The following text was automatically extracted from the image on this page using optical character recognition software:
"TRAMMEL'S TRACE AND PRESTON ROAD"
Excerpt notes on a talk made before
the Society on January 22nd, 1959,
by Mrs. Larry Nabholtz
When I first heard of Trammel's Trace it was in an abstract
on a piece of property in Cass County, and wanting to know who
Trammel was, and where I might find out something more about him
and the Trail, I went to the Library in the Capitol Building in
Austin, asking for material available there, but they had nothing
to show me or let me read, and suggested I pursue the hint that
I had already and put into writing my findings, dates, areas, etc.,
and they would have it prepared in printed form and made part of
the file on Texas Trails. I have talked with Trammels in Dallas
and been referred to other Trammels and no one has been able to
tell me who the Trammel was for whom the trail is named. I have
found his name was Nicholas Trammel who used this old Indian trail
and he is supposed to have run stolen horses from Arkansas to
Texas as early as 1813 and who from 1820 to 1830 operated a ferry
on the Old Santonio Road crossing of the Trinity River.. In terms
* of the present place names, the trail began at the mouth of the
Cadron Creek on the Arkansas River near Conway, and ran via Hot
Springs to Fulton on the Red River. From Fulton it continued
southwestward across Bowie County, Texas to the Epperson's Ferry
crossing on the Sulphur River, then westward to the site of an
Indian Village near present Hughes Springs. Now it is out of
Hughes Springs that the property my son was buying that I saw the
mention of Trammel's Trace. From Hughes Spring the trace turned
southeast to cross Cypress Bayou two miles west of Jefferson made
an arc around the later site of Marshall to the eastward and
turned southwest again to .cross the. Sabine River north of Tatum
and follow part of the boundary line between Panola and Rusk
Counties and then turn south to Nacogodoches.

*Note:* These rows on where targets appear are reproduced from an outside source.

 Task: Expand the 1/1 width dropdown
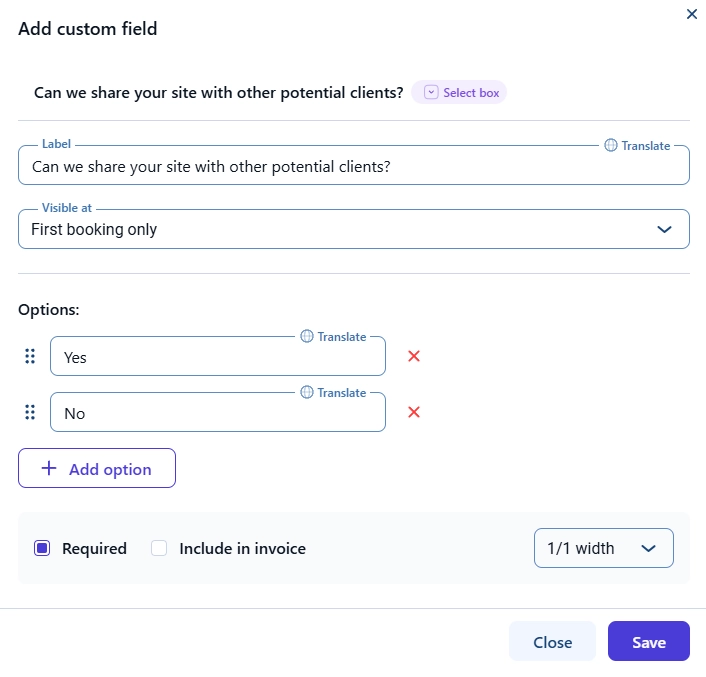(603, 548)
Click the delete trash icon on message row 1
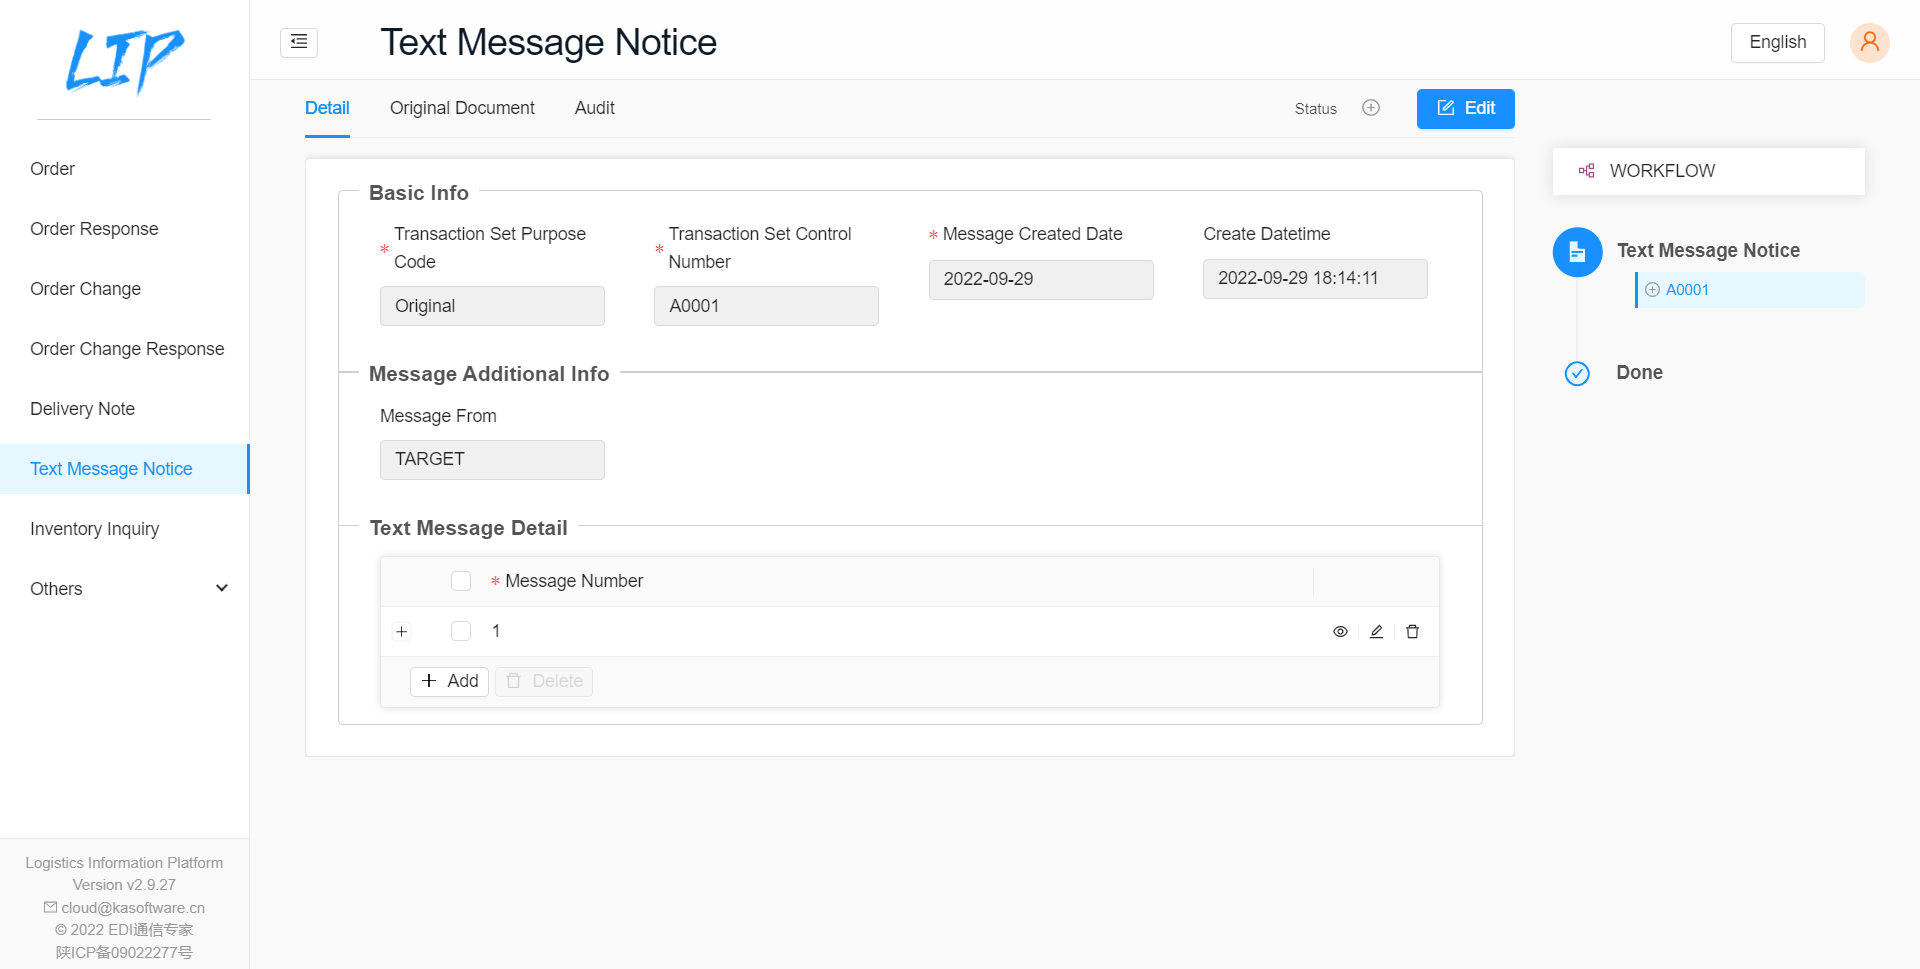 tap(1412, 631)
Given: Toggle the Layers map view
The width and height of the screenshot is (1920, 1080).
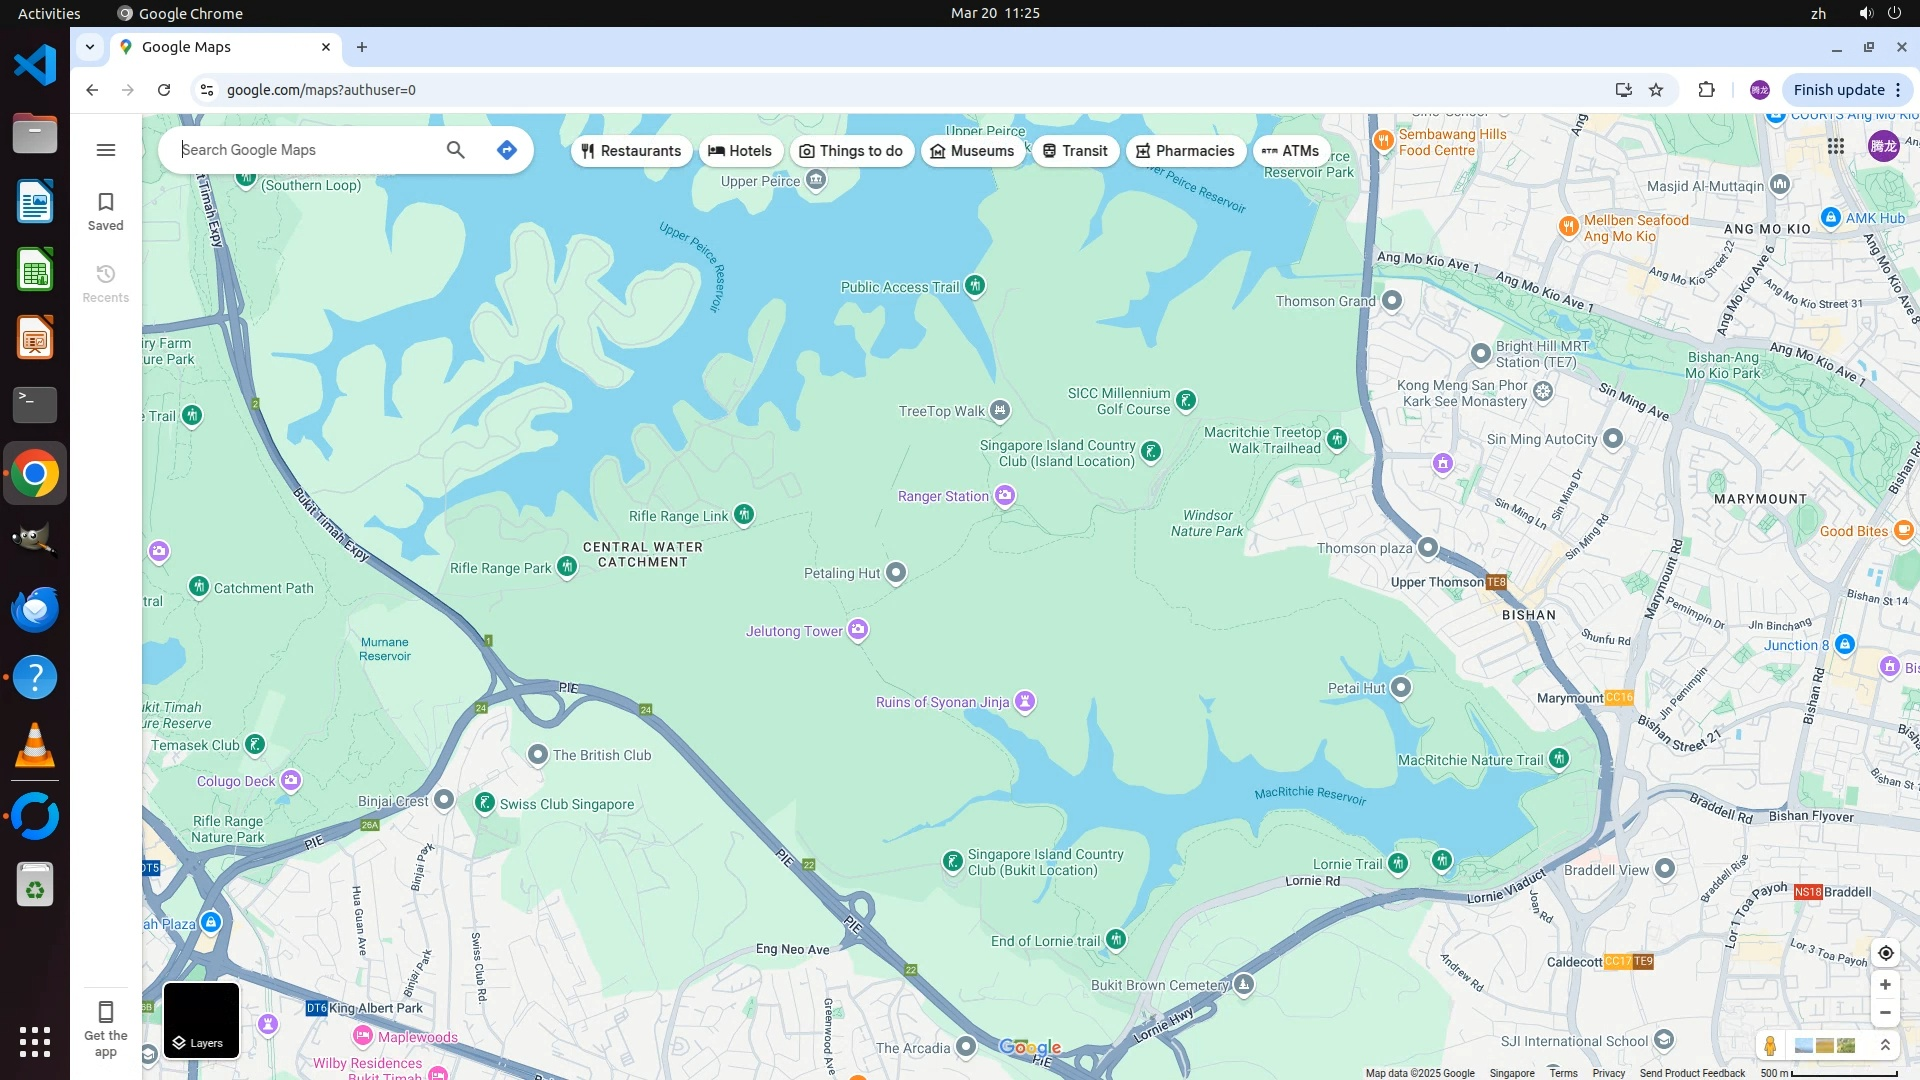Looking at the screenshot, I should coord(201,1020).
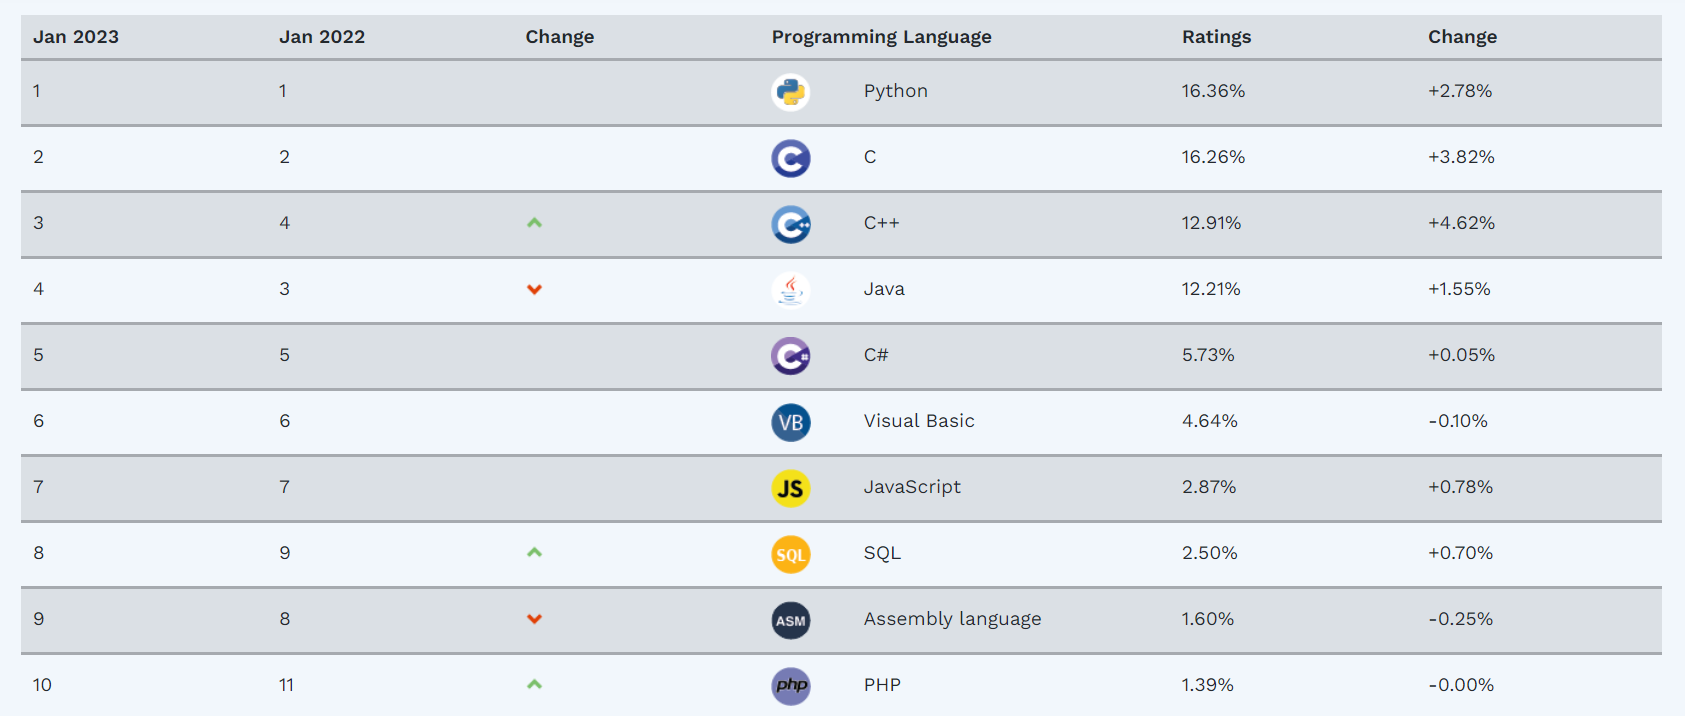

This trail has been called a contraband trail, and long ago
used by the Indians. Epperson's Ferry across the Sulphur River
in Southern Bowie County was constructed by Mark Epperson some-
time before 1837 at a natural crossing of the river which had been
used by Indians, early explorers and travelers over Trammel's
Trace. The ferry was eventually supplanted by a wooden bridge and
then in 1924 by a modern bridge.
As settlement progressed, numerous new routes were added to
these pre colonial trails, but when the Republic was born all
that part .of the country west of Trammel's Trace and north of the
Old San Antonio Road was trackless and almost unknown except to
the few daring hunters, traders and soldiers whose vocations led
them far beyond the settlements. In the older settled East Texas
regions roads were improved by digging down river banks, clearing
a winding way through the forests and cutting the stumps low
enough for wagons to pass over.
The last trip I made into Hughes Spring, I was told by old
timers in Linden, Texas, to look up Mr. Putnam. Well, I found Mr.